A local woman with disability carries the Queens Baton during through the National Referral Hospital (NRH) compound last week.
THE Queens Baton Relay left our shores after Solomon Islands had been the 11th country visited by the iconic symbol.
The baton spent four days travelling the length and breadth of Solomon Islands beginning its scheduled journey of relay activities from Gizo, Western Province, via Honiara the capital city last week.
It arrived on our archipelago after being transported from Australia via Papua New Guinea on the Oceania leg of the tour; and expected to reach other countries within our region like Nauru, Tuvalu, Samoa, New Zealand, Kiribati, Cook Islands, Tonga, Niue, Norfolk Island and Vanuatu.
The relay is currently embarking on a tour of 70 Commonwealth nations and territories before it arrives back in Scotland ahead of next year’s games.
“The Queens Baton Relay was launched at Buckingham Palace on the 19th October 2013, when Her Majesty Queen Elizabeth II, who is the head of the Commonwealth, placed her message to the Commonwealth into the Baton.
“Over the following 288 days the baton will cover more than 118,000 miles averaging one to four days in each nation or territory.
“The first region the button will travel to will be in Asia, and from Asia the baton will travel onto Oceania, Africa, Americas(South), Caribbean, Americas (North) before returning to Europe.
“It will finish its journey at the Opening Ceremony of the XX Commonwealth Games in Glasgow, Scotland on 23 July 2014,” according to Wikipedia.
A NOCSI spokesperson said it’s a special visit lined up to the National Referral Hospital.
“We took the baton through the corridors of the hospital where nurses, patients, and their families witnessed the spectacular event.

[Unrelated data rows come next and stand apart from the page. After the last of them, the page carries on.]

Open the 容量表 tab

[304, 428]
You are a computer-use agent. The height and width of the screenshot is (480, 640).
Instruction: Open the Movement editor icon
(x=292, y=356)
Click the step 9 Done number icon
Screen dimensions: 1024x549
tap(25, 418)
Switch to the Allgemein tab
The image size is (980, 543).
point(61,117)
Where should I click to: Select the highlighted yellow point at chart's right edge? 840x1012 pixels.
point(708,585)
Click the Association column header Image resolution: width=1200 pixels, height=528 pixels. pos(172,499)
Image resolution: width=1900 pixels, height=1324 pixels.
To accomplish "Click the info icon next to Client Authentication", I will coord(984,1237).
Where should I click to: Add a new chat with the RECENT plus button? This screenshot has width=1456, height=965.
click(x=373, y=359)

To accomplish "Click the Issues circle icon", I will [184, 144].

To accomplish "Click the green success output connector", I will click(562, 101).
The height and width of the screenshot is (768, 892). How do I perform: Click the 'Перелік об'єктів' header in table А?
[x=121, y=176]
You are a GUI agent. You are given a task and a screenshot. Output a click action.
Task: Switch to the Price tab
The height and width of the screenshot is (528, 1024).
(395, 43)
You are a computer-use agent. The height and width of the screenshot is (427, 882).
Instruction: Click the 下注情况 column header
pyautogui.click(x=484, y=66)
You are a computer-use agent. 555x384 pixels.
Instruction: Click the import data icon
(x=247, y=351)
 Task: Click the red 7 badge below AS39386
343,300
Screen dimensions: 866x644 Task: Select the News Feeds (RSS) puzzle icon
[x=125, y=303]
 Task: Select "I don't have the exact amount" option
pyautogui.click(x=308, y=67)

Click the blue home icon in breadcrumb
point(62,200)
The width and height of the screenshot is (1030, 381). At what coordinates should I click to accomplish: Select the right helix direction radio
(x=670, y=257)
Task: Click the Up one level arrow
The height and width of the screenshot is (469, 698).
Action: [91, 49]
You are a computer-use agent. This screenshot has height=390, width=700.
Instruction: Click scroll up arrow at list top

“It’s the first time we’ve paid a visit to our national hospital, an amazing thing to be able to do for the children and adults who couldn’t join the relay through the streets of Honiara.”
The baton saw local people gathered on the streets in an attempt to catch a historical glimpse and even touch the baton as it was carrier by the baton-bearers to the different zones within the capital.
Many excited locals ran alongside the baton bearers, others pose for photos and members of the disability community also had the privileged to run with iconic Commonwealth symbol.
It’s due to continue its Oceania trip when it visits Nauru, Tuvalu, Samoa and then New Zealand.